A patient is evacuated by emergency staff from an hospital in Kumamoto City on April 16, 2
AFP

Mashiki (Japan) (AFP) – Rescuers desperately searched through the night for victims trapped in rubble after a powerful quake hit southern Japan, killing at least two and causing major damage, just over a day after another strong tremor in the same area.

The quake on the southwestern island of Kyushu sparked a fresh wave of destruction and was followed by a wave of aftershocks in the region where nerves are already frayed following Thursday’s earthquake that killed nine people.  
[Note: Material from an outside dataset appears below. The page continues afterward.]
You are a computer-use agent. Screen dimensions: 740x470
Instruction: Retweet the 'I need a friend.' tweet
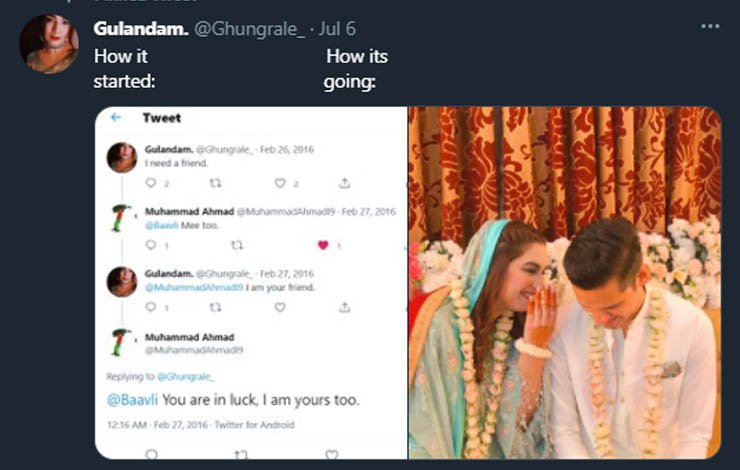coord(214,183)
The powerful shaking triggered a huge landslide that swept away homes and cut off a highway in one area, and unlike the earlier quake which mostly affected old houses, larger buildings were damaged and some toppled across Kumamoto prefecture, the epicentre of the quakes. 

Public broadcaster NHK said that at least 470 people were injured in the latest tremor, while a government spokesperson said scores were trapped or buried alive.  

Eleven people were stuck in a damaged apartment building in Minami-Aso near the landslide, a Kumamoto prefecture official said.

“We don’t know their condition,” he said, declining to be named. 

Meanwhile, a large fire that broke out at an apartment complex in Yatsushiro city killed one person, city official Kiichiro Terada confirmed.

“We are also checking if any more people failed to escape,” he said, adding that the fire was under control.

NHK reported four dead in total, but Kumamoto officials gave a total a tally of two. 

In nearby Kumamoto city, authorities were evacuating patients from a hospital over fears it could collapse and images showed the building slanted.

Hisako Ogata, 61, evacuated to a nearby park with her daughter, where some 50 other people sat on blue plastic sheets.

“We left my house as we could not stay due to continuous jolts,” Ogata told AFP.

“It was so scary,” she added. “Thank God we are still alive.”

An AFP journalist in the city at the time said he was jolted awake by powerful shaking, which sent the television set in his hotel room crashing to the floor. Staff urged guests to evacuate.

– ‘Really strong’ –

A ceiling at Kumamoto airport collapsed from the shaking, forcing the airport closed, Jiji Press reported, with no immediate plans to resume flights, and communications in the area were spotty. 

The quake, measured at magnitude 7.0 by the US Geological Survey, struck at 1:25 am (1625 GMT Friday) at a depth of 10 kilometres (6.2 miles).

The Japan Meteorological Agency, which put the magnitude at a revised 7.3, initially issued a tsunami warning for the western coast of Kyushu but later lifted it.  

Thursday night’s quake was measured at magnitude 6.2 by USGS, and 6.5 by the Japanese agency.

Some 20,000 soldiers will be deployed to the area over the weekend to help rescue efforts, Defence Minister Gen Nakatani told reporters.

Shotaro Sakamoto, a Kumamoto prefectural official, said Saturday’s quake felt comparable to Thursday’s.

“It was really strong… many people on the street appeared panicked,” he told AFP.

Meteorological agency official Gen Aoki said Saturday’s earthquake was the strongest to hit Japan in recent days, and said Thursday’s was merely a “precursor”.

Japanese Prime Minister Shinzo Abe was due to visit Kyushu later Saturday to inspect damage and rescue efforts, but Jiji Press reported his trip was cancelled. 

“We are trying our best to assess the damage situation as it could spread,” he told reporters early Saturday. 

Japan, one of the most seismically active countries in the world, suffered a massive undersea quake on March 11, 2011 that sent a tsunami barrelling into the country’s northeast coast.

Some 18,500 people were left dead or missing, and several nuclear reactors went into meltdown at the Fukushima plant in the worst atomic accident in a generation. 

A nuclear plant on Kyushu was unaffected by Saturday’s quake, Chief Cabinet Secretary Yoshihide Suga, the top government spokesman, told reporters.